The performance of the communications interconnect was tested for two Beowulf type systems. The first system, known as Grendel, was constructed in the fall of 1998 at PSU. It is composed of 16 dual Pentium II 400 MHz computers. Each computer, or node, contains 512 MB of memory, an IDE hard drive, and a fast ethernet adapter. Each node is connected to a port in a fast ethernet switch. Linux kernel 2.2.13 is used on each node along with MPICH 1.2.0.
The second system, known as HighPACE, was constructed in the spring of 2000 at PSU. It is composed of 16 dual Pentium III 450 MHz computers. Each node contains 512 MB of memory, an IDE hard drive, and a Myrinet adapter in a 64-bit PCI slot. Each node is connected to a port in a 16-way Myrinet switch. Linux kernel 2.2.13 is used on each node along with GM-1.2pre12 and MPICH-over-GM 1.1.2.13.
The one way bandwidth and latency were measured for both Grendel and HighPACE. This tests the performance of two processes communicating directly though the network.

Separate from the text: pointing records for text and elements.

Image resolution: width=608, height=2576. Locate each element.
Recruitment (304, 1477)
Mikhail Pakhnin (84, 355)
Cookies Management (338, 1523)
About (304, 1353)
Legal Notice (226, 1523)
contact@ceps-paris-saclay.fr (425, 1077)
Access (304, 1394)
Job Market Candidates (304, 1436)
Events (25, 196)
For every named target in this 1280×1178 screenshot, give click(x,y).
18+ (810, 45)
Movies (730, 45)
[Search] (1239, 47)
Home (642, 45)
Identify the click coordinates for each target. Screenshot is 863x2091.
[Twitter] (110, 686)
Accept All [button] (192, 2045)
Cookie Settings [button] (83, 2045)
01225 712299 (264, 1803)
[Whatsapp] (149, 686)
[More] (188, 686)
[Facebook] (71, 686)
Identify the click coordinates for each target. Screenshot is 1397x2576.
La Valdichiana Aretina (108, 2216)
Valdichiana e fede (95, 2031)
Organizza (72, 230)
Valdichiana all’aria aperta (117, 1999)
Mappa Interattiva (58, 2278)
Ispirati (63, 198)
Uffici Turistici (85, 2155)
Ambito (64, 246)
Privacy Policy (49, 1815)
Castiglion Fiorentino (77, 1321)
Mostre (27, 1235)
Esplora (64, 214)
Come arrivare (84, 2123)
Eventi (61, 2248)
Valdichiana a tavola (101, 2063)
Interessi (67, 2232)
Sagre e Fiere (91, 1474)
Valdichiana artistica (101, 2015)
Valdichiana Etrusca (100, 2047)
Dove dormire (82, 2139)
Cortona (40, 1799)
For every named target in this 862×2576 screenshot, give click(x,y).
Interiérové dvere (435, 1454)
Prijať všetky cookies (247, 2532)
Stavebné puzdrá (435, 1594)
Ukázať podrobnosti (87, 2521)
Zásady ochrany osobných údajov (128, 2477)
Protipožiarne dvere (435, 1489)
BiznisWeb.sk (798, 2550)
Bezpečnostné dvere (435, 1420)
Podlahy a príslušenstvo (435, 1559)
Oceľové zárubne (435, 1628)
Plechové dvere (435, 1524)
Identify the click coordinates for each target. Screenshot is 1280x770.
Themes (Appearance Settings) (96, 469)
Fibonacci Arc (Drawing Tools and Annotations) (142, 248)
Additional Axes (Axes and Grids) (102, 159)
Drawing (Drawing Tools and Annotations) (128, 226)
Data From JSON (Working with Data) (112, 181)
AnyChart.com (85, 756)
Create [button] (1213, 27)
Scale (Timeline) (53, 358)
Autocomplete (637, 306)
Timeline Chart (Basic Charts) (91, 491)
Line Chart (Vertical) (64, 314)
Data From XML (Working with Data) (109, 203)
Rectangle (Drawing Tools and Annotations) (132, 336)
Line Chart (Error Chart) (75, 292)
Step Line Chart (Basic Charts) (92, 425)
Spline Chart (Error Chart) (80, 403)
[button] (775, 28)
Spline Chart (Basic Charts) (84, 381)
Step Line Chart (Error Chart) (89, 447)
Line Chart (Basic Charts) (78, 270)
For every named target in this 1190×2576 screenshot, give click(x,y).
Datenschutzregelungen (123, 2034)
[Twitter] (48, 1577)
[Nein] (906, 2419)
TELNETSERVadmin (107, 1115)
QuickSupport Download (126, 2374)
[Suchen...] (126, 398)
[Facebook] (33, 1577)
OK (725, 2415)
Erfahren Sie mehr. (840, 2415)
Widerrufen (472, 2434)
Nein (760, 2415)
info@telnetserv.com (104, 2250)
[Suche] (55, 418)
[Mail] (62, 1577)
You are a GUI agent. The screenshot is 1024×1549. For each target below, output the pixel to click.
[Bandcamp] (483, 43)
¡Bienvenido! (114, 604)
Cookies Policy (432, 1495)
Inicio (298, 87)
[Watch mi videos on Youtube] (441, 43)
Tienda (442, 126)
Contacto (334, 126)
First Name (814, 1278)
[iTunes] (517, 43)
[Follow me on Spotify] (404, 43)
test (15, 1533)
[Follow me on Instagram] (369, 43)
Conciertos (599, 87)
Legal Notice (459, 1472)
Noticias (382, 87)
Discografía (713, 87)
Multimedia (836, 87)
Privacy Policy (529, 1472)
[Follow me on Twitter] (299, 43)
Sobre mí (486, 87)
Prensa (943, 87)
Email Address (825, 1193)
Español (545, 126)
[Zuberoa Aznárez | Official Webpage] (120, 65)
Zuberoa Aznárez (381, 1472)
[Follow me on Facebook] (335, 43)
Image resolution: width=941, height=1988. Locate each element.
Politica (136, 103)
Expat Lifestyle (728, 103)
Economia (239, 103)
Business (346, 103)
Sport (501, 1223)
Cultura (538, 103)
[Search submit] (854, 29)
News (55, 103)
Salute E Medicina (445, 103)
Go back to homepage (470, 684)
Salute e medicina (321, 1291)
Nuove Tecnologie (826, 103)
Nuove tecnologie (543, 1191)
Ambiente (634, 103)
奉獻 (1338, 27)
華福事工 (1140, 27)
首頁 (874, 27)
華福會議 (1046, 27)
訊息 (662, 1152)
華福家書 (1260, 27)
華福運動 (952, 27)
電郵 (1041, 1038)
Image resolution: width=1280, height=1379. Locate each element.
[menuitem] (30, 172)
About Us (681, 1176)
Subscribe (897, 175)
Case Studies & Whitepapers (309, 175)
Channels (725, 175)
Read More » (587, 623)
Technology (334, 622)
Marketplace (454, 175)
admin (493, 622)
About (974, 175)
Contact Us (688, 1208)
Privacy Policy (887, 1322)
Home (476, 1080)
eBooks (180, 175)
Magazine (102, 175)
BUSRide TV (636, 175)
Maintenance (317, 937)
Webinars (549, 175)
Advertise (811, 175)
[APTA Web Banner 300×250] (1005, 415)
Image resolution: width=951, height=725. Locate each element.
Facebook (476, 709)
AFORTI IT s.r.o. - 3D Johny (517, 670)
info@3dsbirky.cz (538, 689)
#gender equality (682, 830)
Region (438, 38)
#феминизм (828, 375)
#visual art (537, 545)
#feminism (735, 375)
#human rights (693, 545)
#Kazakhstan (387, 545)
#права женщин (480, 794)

Measurements were taken with version 2.3 of the Netpipe program [1]. Netpipe uses a standard Ping-Pong test that is repeated many times and the average results are reported. These tests were made through the TCP interface as well as through the MPI interface on both machines. Figures 1-4 show bandwidth for both interfaces on both computing systems. It is clear that the peak bandwidth provided by the Myrinet interconnect on HighPACE is more than triple that provided by the fast ethernet used by Grendel. This is true for both the MPI and TCP interfaces.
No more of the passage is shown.